**Exercise description**
Once you have located the line containing "Home (33, 86)" in the material below, return it exactly along with each line after it through the line containing "Edge Animate CC (449, 2158)".

**Given records**
*****
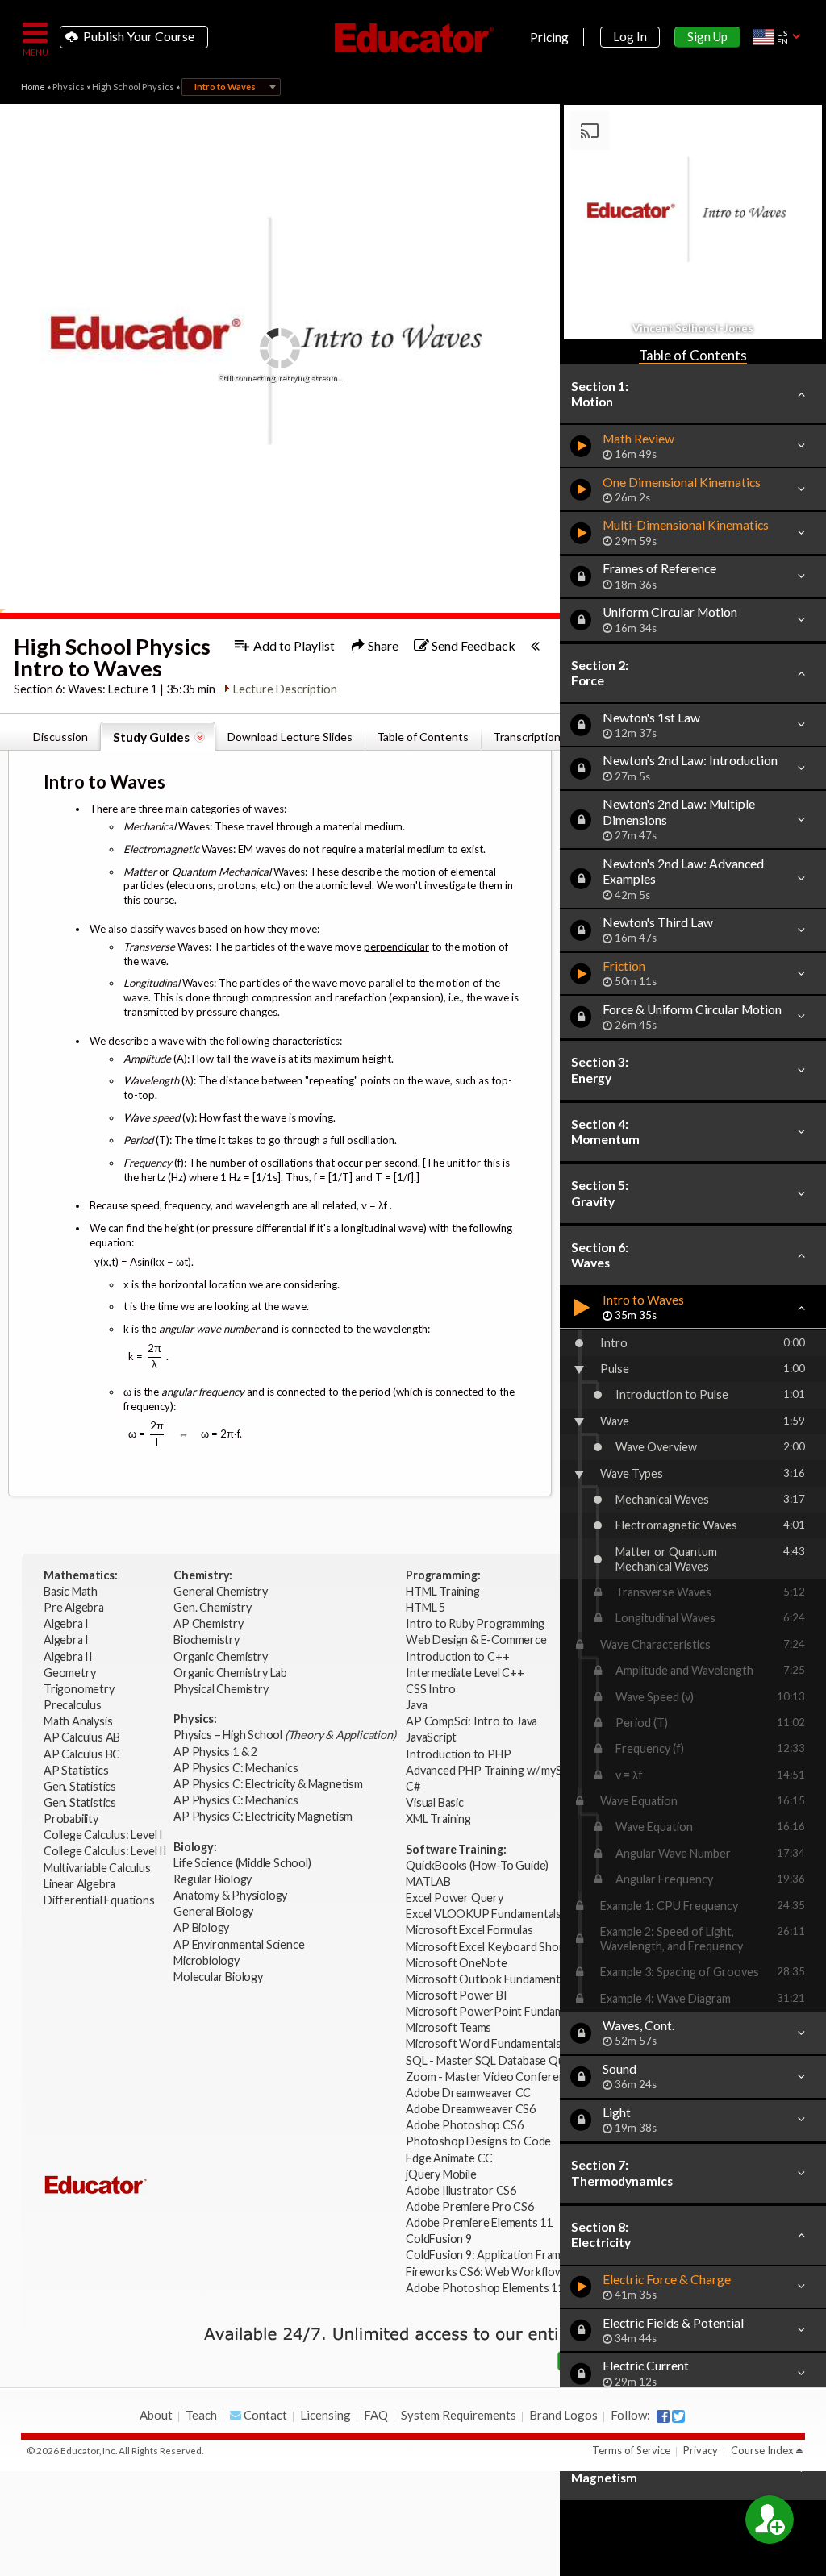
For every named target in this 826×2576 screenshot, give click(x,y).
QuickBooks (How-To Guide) (478, 1865)
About (156, 2414)
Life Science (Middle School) (242, 1863)
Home (33, 86)
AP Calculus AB (83, 1737)
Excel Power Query (454, 1897)
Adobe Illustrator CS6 (461, 2190)
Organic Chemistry (221, 1656)
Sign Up (707, 36)
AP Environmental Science (238, 1944)
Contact (264, 2414)
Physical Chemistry (221, 1689)
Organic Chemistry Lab (231, 1672)
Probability (72, 1818)
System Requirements (458, 2414)
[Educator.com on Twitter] (678, 2416)
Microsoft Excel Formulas (469, 1930)
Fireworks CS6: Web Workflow (485, 2271)
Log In (630, 36)
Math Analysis (79, 1721)
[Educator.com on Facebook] (663, 2416)
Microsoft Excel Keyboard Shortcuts (498, 1947)
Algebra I (67, 1623)
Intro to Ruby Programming (476, 1623)
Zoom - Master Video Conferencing (496, 2076)
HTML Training (444, 1591)
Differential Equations (100, 1900)
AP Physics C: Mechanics (236, 1768)
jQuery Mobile (441, 2174)
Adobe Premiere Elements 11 (479, 2222)
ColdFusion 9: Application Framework (499, 2255)
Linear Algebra (81, 1884)
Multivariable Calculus (98, 1868)
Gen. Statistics (81, 1786)
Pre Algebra (74, 1607)
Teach (201, 2414)
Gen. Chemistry (212, 1607)
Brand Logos (563, 2414)
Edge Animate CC (449, 2158)
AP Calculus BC (82, 1754)
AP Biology (202, 1927)
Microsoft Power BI (456, 1995)
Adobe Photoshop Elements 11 (485, 2288)
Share (381, 645)
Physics (68, 86)
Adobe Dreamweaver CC (468, 2093)
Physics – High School (284, 1735)
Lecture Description (285, 689)
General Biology (214, 1911)
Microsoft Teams (448, 2027)
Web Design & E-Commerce (476, 1639)
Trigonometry (80, 1689)
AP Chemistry (209, 1623)
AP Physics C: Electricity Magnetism (263, 1816)
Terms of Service (631, 2450)
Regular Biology (212, 1879)
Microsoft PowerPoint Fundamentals (500, 2011)
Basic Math (72, 1591)
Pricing (549, 37)
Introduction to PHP (459, 1754)
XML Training (438, 1818)
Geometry (71, 1672)
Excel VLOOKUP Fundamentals (483, 1914)
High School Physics (133, 86)
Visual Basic (435, 1802)
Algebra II (69, 1656)
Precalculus (74, 1705)
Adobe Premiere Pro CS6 (470, 2206)
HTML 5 (425, 1607)
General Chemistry (221, 1591)
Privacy (700, 2450)
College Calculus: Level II (106, 1851)
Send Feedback (472, 645)
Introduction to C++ (457, 1656)
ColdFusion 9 (439, 2238)
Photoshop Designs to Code (478, 2141)
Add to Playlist (293, 645)
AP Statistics (76, 1770)
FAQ (376, 2414)
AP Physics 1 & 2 (216, 1751)
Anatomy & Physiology (231, 1895)
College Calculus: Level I (103, 1834)
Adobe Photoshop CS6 (465, 2125)
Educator (413, 37)
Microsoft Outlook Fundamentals (490, 1979)
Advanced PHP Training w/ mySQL (492, 1770)
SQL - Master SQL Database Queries (497, 2060)
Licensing (325, 2414)
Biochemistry (207, 1639)
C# (413, 1786)
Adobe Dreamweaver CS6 (472, 2109)
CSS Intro (430, 1689)
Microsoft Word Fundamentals (483, 2043)
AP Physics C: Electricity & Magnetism (269, 1784)
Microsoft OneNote (456, 1963)
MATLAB (428, 1881)
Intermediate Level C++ (465, 1672)
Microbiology (206, 1960)
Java (416, 1705)
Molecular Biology (219, 1976)
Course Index (762, 2450)
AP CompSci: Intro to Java (471, 1721)
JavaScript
*****
**Answer section**
Home (33, 86)
AP Calculus AB (83, 1737)
Excel Power Query (454, 1897)
Adobe Illustrator CS6 (461, 2190)
Organic Chemistry (221, 1656)
Sign Up (707, 36)
AP Environmental Science (238, 1944)
Contact (264, 2414)
Physical Chemistry (221, 1689)
Organic Chemistry Lab (231, 1672)
Probability (72, 1818)
System Requirements (458, 2414)
[Educator.com on Twitter] (678, 2416)
Microsoft Excel Formulas (469, 1930)
Fireworks CS6: Web Workflow (485, 2271)
Log In (630, 36)
Math Analysis (79, 1721)
[Educator.com on Facebook] (663, 2416)
Microsoft Excel Keyboard Shortcuts (498, 1947)
Algebra I (67, 1623)
Intro to Ruby Programming (476, 1623)
Zoom - Master Video Conferencing (496, 2076)
HTML Training (444, 1591)
Differential Equations (100, 1900)
AP Physics C: Mechanics (236, 1768)
jQuery Mobile (441, 2174)
Adobe Premiere Elements 11 (479, 2222)
ColdFusion 9: Application Framework (499, 2255)
Linear Algebra (81, 1884)
Multivariable Calculus (98, 1868)
Gen. Statistics (81, 1786)
Pre Algebra (74, 1607)
Teach (201, 2414)
Gen. Chemistry (212, 1607)
Brand Logos (563, 2414)
Edge Animate CC (449, 2158)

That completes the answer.